28.9.11

Keynes no mesmo caminho de Marx

Na manhã da quarta-feira 17, CartaCapital reuniu Delfim Netto e Luiz Gonzaga Belluzzo para um debate sobre a crise financeira mundial e os impactos no Brasil. Parte da conversa é publicada na edição especial de aniversário que chega às bancas na sexta-feira 19. No site, a íntegra será publicada em três partes.

Confira abaixo o primeiro trecho da conversa, em que são abordadas questões como os erros em relação à crise de 2008, a desregulamentação do sistema financeiro e a releitura dos clássicos da economia nos tempos atuais. Veja também as partes 2 (‘Fim da União Europeia é tragédia política’) e 3 (‘Problema cambial hoje é mais difícil’) da conversa.
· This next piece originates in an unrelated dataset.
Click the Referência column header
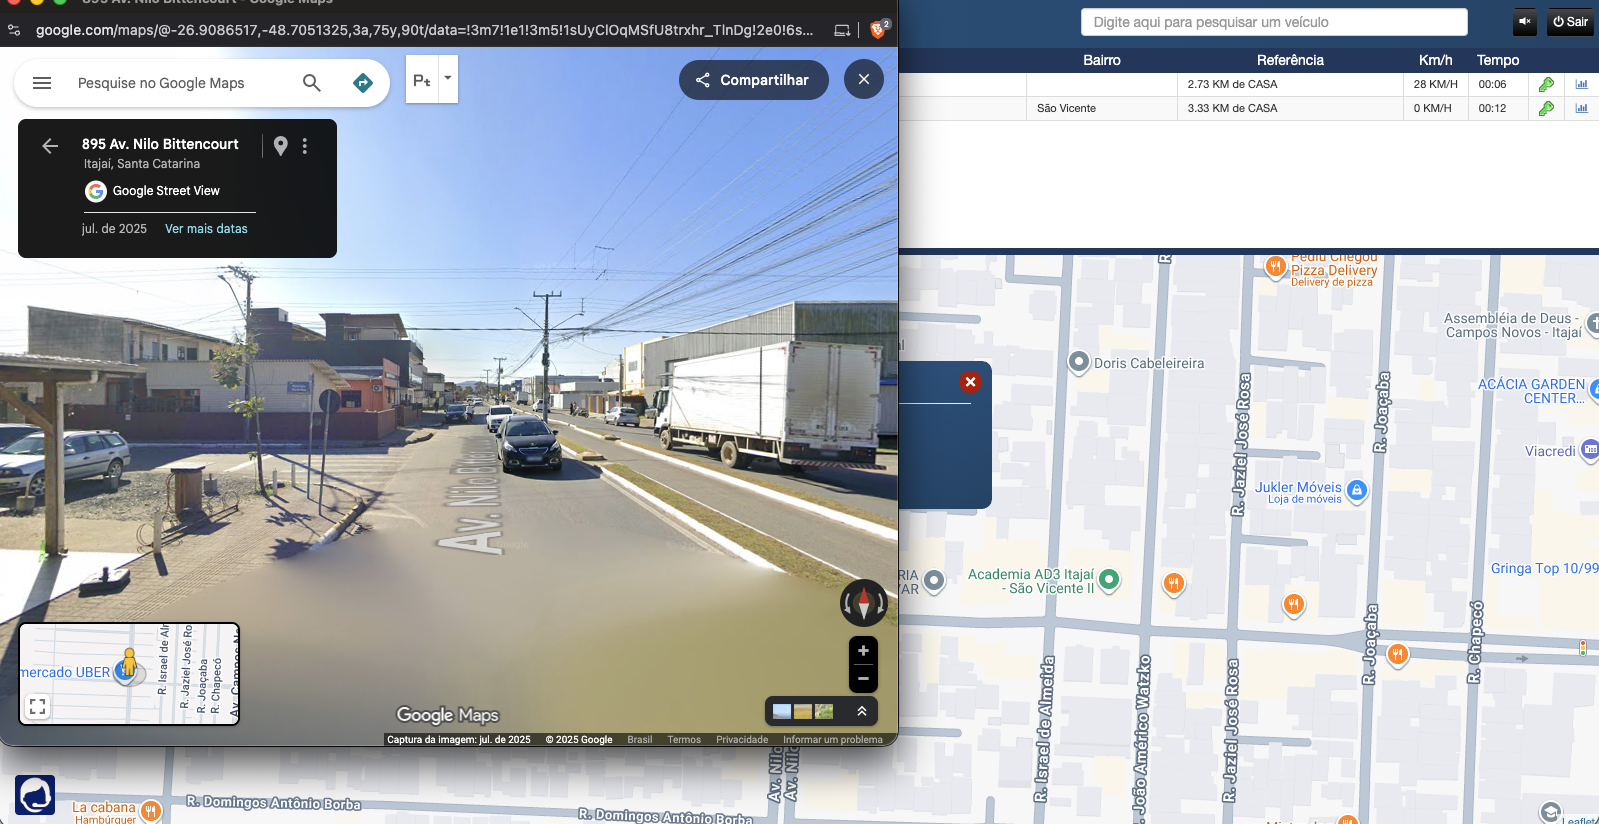1599x824 pixels. [1290, 60]
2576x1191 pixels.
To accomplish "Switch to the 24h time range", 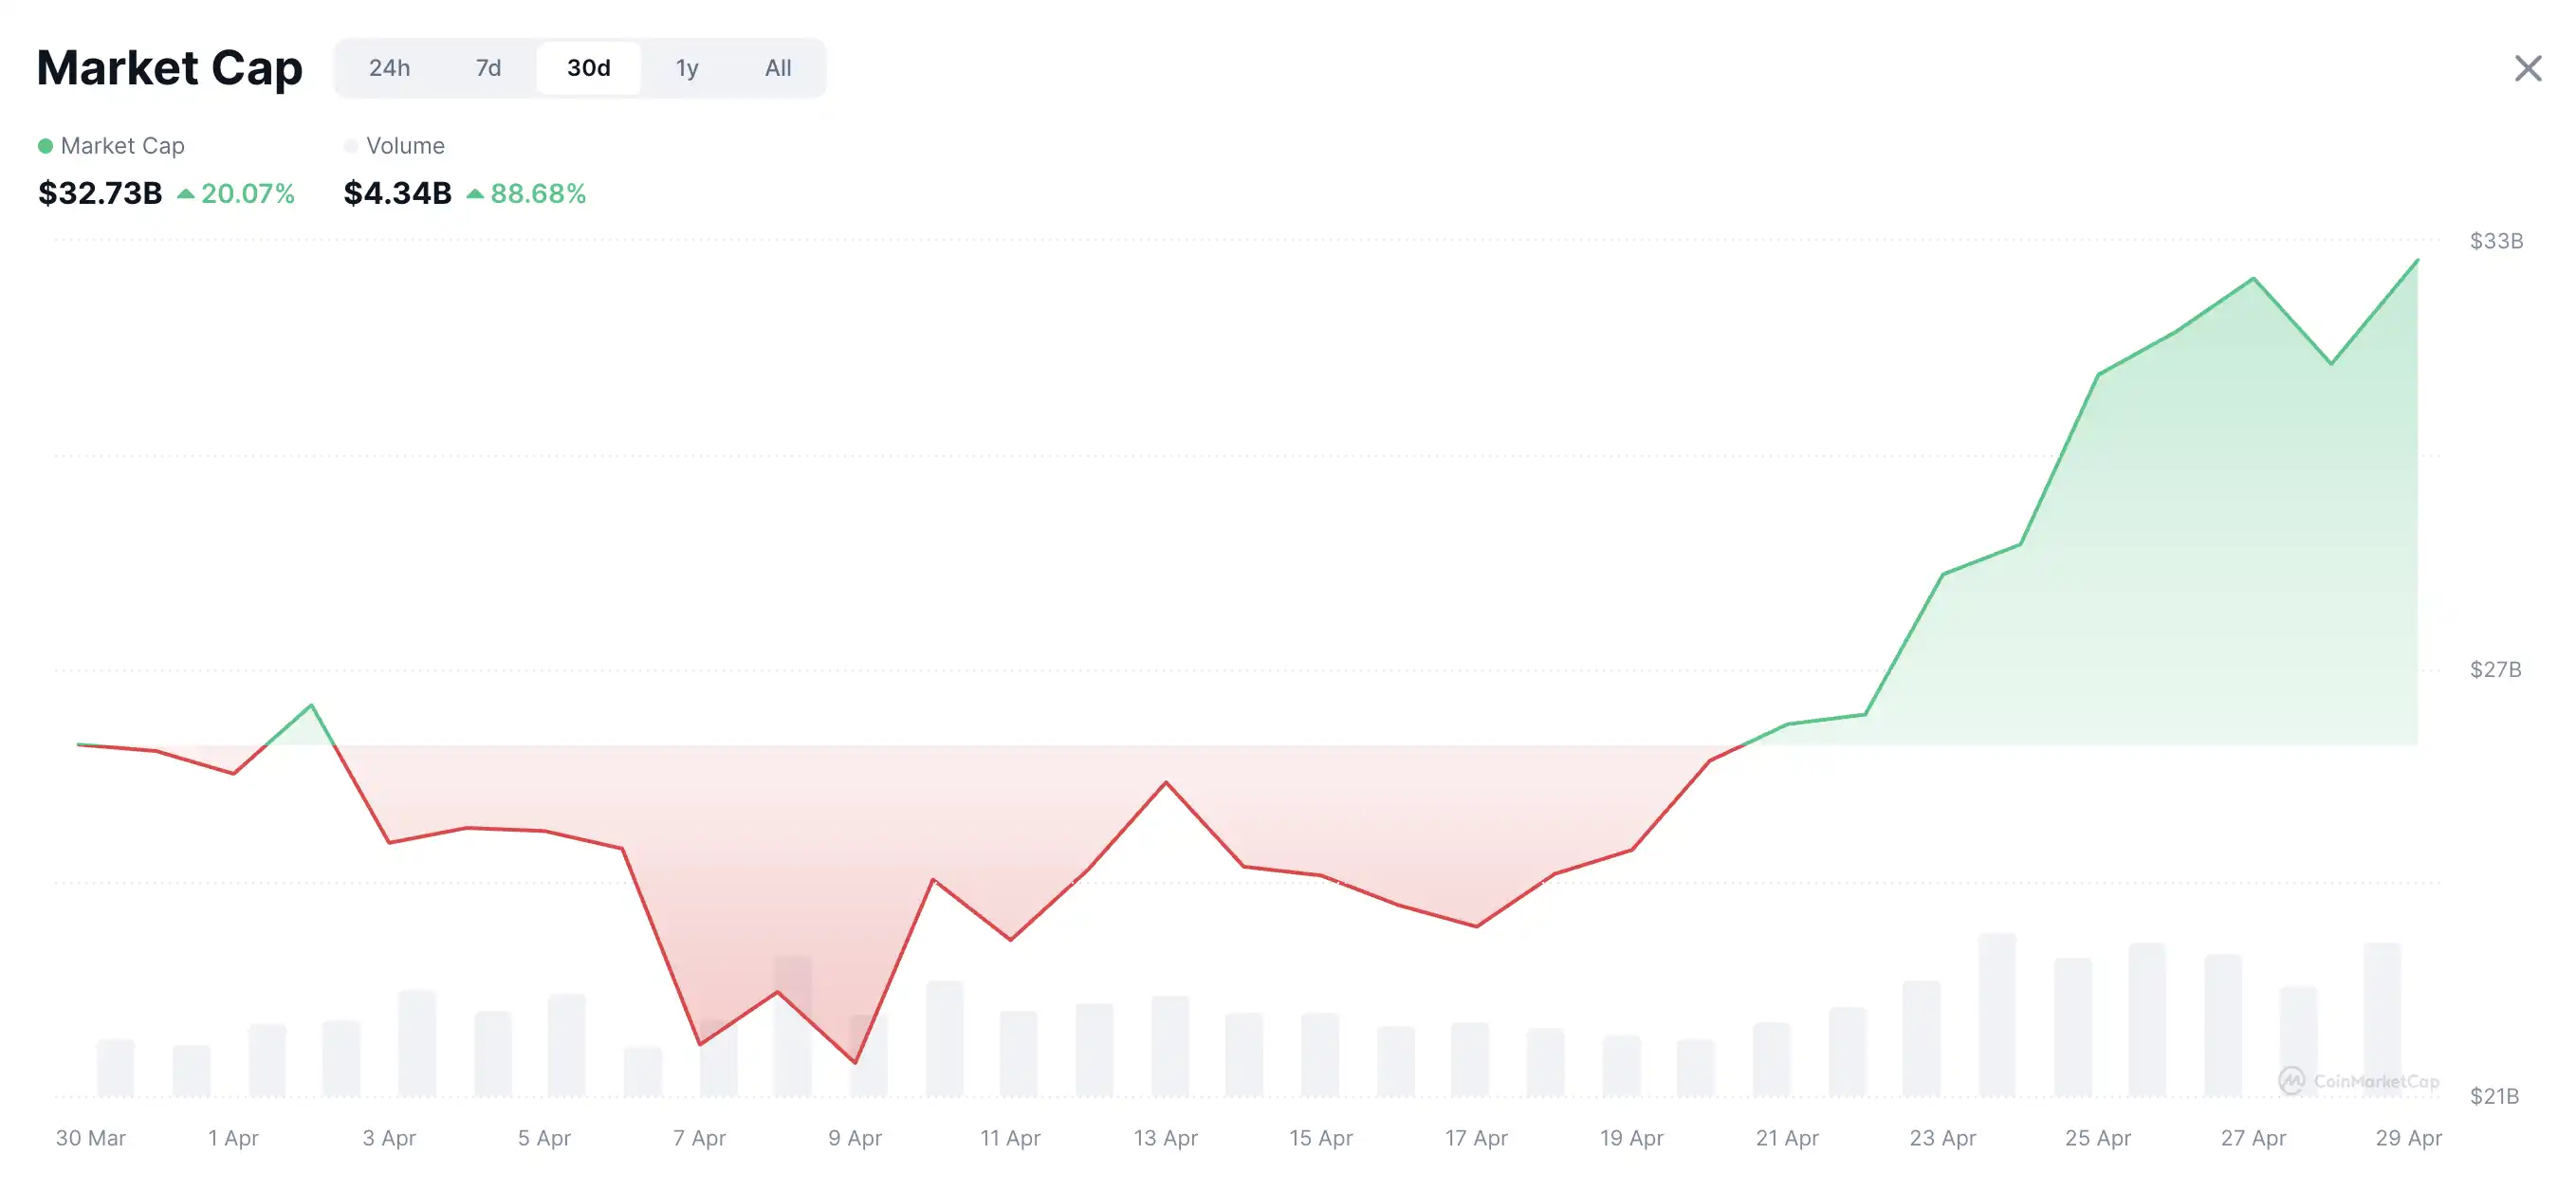I will click(x=389, y=68).
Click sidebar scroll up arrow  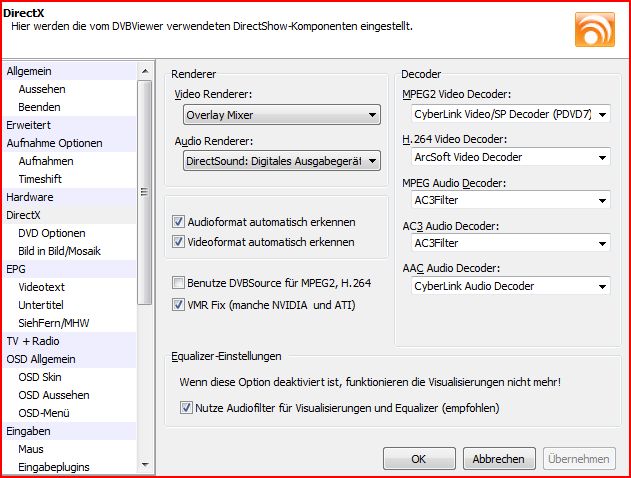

Luiz Gonzaga Belluzzo: Seria bom ter como ponto de partida o seu artigo de hoje na Folha. Você fala do ambiente político criado quando são tomadas as decisões econômicas e conclui que, na verdade, vivemos no mundo, ou ao menos nos Estados Unidos, mais uma questão de descoordenação política e miopia do que propriamente econômica.

Delfim Netto: Os Estados Unidos introduziram uma disfuncionalidade no sistema que não tem como decidir. O que acontece? Não adianta dar incentivos, que são necessários, mas insuficientes, se o sujeito que recebe os incentivos não acredita neles. Se o pessoal da produção não acredita que terá demanda lá na frente e se o pessoal do trabalho não se vê empregado no futuro. Nestes casos, o sujeito recebe um benefício e senta sobre ele, que é o que se passa neste momento. As empresas americanas têm um trilhão e meio de dólares em caixa e não investem…

LGB: …E os bancos têm um trilhão e quatrocentos de reservas e não emprestam.

DN: Por quê? Porque falta confiança. O circuito econômico foi interrompido e está difícil fazer pegar outra vez. A sorte do Brasil foi ter conseguido engrenar com maior rapidez, mas, agora que estamos aqui nós dois, podemos contar até alguns fatos interessantes. Lembra daquela reunião que o Lula providenciou na segunda-feira trágica após a quebra do Lehman Brothers. Estávamos eu, você, o Guido, o Lima, do Banco do Brasil, o Meirelles… Quem mais?

LGB: Eram estes. Foi na sede do Banco do Brasil.

DN: Naquele instante foi decidido que era preciso baixar a taxa de juros… Mas o governo depois afrouxou.

LGB: Foi decidido com a anuência do Meirelles.

O economista Antônio Delfim Netto, colunista de CartaCapital Foto: Masao Goto Filho

DN: Juntamente com o Meirelles. Mas até entendo. Ele andava muito assustado com o que aconteceu com o pessoal que tinha feito o Proer. Estavam todos com os bens interditados. Ele, na verdade, não se sentia em condições de fazer o que tinha de ser feito. Para mim, Belluzzo, está claro que poderíamos ter reduzido os efeitos da crise no Brasil a quase nada. O País tinha musculatura para substituir o problema externo de financiamento, pois sabíamos que iria durar pouco. Se as medidas tivessem sido tomadas, hoje a gente ia discutir se a taxa de juros seria de 6,75% ou 7%, não 12,5%. Isso mostra como são falsas todas as teorias para explicar porque temos essa taxa de juros teratológica. Ela é resultado de equívocos que acumulamos ao longo do tempo.

LGB: Isso nos leva a questionar a forma como é exercida a independência do Banco Central. Você vive a dizer que é preciso estatizar o BC.

DN: Acho que está em processo agora (risos).

LGB: Quando se lê sobre as reuniões de diretores do Banco Central com os economistas de mercados, fica clara a capacidade destes economistas, não tenho nada contra eles, de submeter o BC a um consenso construído a partir de uma certa perspectiva, uma certa visão das coisas. Na verdade, no mundo todo, os bancos centrais são capturados pelos mercados financeiros. Esse é um dos componentes da crise.